- _The task_:
Whenever a line carries the word "chevron", pull it out of the entries.

- _Provided records_:
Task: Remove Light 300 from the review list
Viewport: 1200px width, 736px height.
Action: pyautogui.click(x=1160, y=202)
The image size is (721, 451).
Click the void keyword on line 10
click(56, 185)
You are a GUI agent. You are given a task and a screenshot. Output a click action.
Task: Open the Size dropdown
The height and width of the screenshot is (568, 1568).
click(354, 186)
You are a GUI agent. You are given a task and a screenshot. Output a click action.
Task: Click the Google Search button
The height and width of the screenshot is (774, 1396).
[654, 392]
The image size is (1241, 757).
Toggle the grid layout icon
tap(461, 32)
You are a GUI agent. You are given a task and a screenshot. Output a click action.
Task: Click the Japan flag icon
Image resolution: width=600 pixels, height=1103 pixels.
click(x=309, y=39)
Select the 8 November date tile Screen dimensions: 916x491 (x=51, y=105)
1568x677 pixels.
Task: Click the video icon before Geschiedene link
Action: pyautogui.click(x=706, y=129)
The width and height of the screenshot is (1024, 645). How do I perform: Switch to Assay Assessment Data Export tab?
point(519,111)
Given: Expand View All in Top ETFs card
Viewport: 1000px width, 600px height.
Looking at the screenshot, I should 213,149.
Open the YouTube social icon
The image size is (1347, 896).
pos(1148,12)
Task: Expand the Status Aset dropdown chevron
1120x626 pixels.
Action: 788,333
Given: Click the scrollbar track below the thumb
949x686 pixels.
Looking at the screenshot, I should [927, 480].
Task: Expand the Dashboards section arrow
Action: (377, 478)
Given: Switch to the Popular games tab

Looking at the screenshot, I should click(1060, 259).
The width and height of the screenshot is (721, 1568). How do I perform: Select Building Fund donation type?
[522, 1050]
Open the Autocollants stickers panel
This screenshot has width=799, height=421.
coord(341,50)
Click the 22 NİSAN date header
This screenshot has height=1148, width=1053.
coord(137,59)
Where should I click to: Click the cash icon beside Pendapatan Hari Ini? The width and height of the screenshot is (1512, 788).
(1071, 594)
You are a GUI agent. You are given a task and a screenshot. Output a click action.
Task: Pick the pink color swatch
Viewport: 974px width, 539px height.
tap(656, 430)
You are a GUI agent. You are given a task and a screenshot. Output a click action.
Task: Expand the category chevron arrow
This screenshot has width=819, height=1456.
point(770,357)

- _Answer to the problem_:
Task: Expand the Status Aset dropdown chevron
Task: Expand the category chevron arrow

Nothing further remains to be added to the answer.